The pearly white eggs are cylindrical (0.8 mm long and 0.14 mm long) of pearly with a very thin corion. The eggs are laid in the leaf sheath and sometimes in the roots. Larvae hatch from eggs after 4–9 days.

The larvae are aquatic and live their entire lives in the rhizosphere. They are white and grow up to 1 cm long at 4th instar stage. The larvae survive in the anoxic zone by using modified spiracles that are shaped as dorsal hooks connected to the tracheal system. These hooks are penetrate into the aerenchyma cells of rice plants and other wetland grasses for respiration. The larvae go through 4 instars (or stadia) and complete development in about 28–35 days. The pupae is a small silk cocoon encased in mud (0.5-0.9 cm long) and attached to the roots. The pupal stage takes around 7 days to complete.

The adults are 3.3-3.7 mm long, including the rostrum. The exoskeleton ranges in color from dark beige, brown, or dark-brown. Along the center of the elytra, some rice water weevils have an elongated dark brown to brownish-black mark. The middle pair of legs have hydrophobic hairs that allow it to swim (Hix et al. 2000).

== Biology ==

Rice water weevils go through 1 generation in Japan and California, but in parts of southern China and the southern US they will undergo up to 3-4 generations per year. The adults feed on leaves and the sheath leaving diagnostic feeding scars which can help gauge the severity of an infestation. the adults will lay eggs beginning in March through May depending on the latitude. The larvae feed on the roots, which is the cause of yield reduction in rice. The loss of roots, reduces the number of plant tillers, which are the panicle bearing structures of the rice plant. Reduction in tillering leads directly to yield loss. In case of strong infestations yield losses can reach 30%.

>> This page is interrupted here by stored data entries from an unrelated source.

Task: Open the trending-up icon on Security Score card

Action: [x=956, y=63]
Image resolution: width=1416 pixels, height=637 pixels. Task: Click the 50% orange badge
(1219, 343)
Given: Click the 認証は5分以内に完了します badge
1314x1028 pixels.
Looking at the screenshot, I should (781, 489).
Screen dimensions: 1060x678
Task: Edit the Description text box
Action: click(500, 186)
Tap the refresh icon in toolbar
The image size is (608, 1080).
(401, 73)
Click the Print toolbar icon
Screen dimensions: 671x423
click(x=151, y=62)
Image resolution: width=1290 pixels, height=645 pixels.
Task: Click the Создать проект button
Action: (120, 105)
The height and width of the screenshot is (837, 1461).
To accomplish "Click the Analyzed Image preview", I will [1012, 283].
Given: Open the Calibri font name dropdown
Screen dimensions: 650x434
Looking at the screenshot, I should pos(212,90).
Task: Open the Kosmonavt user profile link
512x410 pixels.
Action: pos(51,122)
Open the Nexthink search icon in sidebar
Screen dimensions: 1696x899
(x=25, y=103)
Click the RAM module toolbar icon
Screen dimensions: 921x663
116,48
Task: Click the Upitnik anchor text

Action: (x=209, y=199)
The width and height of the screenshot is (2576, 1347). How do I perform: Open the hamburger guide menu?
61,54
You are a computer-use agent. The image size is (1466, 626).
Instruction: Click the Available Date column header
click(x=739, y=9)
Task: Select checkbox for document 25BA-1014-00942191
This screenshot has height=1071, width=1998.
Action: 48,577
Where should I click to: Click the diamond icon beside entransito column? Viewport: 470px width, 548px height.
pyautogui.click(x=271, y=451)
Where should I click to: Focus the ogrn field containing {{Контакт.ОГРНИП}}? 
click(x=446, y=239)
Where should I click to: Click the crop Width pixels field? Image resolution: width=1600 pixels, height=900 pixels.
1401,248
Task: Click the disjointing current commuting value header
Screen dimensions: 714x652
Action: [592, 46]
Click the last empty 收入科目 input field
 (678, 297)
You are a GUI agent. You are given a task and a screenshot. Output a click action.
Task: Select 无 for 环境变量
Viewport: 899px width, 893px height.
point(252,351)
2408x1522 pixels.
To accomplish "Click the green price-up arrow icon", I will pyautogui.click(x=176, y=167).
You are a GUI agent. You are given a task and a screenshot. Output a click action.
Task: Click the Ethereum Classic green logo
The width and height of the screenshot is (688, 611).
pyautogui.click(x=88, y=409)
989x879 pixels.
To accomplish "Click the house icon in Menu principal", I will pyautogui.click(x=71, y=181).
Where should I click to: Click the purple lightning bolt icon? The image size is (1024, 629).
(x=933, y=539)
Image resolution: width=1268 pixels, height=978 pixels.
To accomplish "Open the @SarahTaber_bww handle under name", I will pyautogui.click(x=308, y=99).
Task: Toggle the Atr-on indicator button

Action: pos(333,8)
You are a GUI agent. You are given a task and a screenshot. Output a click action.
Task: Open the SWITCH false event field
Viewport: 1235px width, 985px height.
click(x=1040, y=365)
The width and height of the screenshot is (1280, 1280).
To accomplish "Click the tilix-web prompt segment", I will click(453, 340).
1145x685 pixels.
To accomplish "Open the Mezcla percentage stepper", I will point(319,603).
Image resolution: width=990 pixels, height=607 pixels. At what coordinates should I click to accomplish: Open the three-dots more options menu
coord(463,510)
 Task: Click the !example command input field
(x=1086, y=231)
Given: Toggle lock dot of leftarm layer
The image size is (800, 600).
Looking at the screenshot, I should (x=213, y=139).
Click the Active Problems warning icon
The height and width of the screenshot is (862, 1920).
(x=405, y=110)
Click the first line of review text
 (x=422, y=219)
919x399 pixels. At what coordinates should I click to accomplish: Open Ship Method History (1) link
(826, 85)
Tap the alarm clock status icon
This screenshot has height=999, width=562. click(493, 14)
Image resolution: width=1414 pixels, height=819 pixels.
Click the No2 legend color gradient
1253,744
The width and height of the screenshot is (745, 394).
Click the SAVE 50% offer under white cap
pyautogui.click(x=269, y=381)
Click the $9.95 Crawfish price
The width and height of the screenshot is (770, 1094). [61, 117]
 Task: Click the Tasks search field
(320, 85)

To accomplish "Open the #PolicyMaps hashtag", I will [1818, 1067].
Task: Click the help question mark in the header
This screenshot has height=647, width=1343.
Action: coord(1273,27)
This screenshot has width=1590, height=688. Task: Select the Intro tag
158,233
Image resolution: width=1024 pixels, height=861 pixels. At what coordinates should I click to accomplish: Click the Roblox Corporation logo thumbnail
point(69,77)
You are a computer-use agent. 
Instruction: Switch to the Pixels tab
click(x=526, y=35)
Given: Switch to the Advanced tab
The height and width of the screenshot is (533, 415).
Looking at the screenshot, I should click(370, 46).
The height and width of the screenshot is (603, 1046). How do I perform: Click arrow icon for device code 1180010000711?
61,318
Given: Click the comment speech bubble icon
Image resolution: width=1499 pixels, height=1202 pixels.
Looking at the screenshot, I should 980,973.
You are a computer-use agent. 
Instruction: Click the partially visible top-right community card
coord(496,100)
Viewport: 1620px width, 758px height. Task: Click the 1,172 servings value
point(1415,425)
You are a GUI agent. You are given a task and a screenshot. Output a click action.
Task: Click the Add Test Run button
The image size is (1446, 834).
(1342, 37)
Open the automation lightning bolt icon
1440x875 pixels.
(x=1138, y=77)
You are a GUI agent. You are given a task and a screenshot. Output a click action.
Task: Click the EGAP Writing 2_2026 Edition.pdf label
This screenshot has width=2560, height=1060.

The adult undergo diapause during the winter from November through March at the foot of perennial grasses or under vegetative cover. When the temperatures overcome the 21 °C, they migrate toward the rice fields either by crawling off levies or flying into fields. Adults are most active in the late afternoon or evening when temperatures are higher than 26 °C and wind speeds are less than 5 mph.

== Monitoring and management==

Rice water weevils can be monitored by examining field edges for leaf scarring. Adult populations can be estimated using floating barrier traps. The best way to quantify populations of rice water weevil that can be directly related to yield losses is through soil coring (Way and Espino 2014).

Managing rice water weevil depends on the region and its ecology. In the Southern US, growers use drill seeded systems that allow them to delay planting or flooding of the rice fields. This allows rice plants to grow larger and better tolerate rice water weevils. Southern rice growers also use seed treatments with thiamethoxam (Cruiser) that also help In California, the best methods are treating field edges, rebuilding levees, winter flooding, and foliar spraying with pyrethroids such as lambda-cyhalothrin (Warrior) or neonicotinoids such as clothianidin (Belay). The spraying of insecticides is the cheapest option available to growers.

Host plant resistance has been investigated in rice but results have been less than desirable. Since the 1960s, out of 10,000 lines tested, only 2 showed moderate resistance to rice water weevil feeding. The 2 lines had poor agronomic traits, which led to their discontinued use.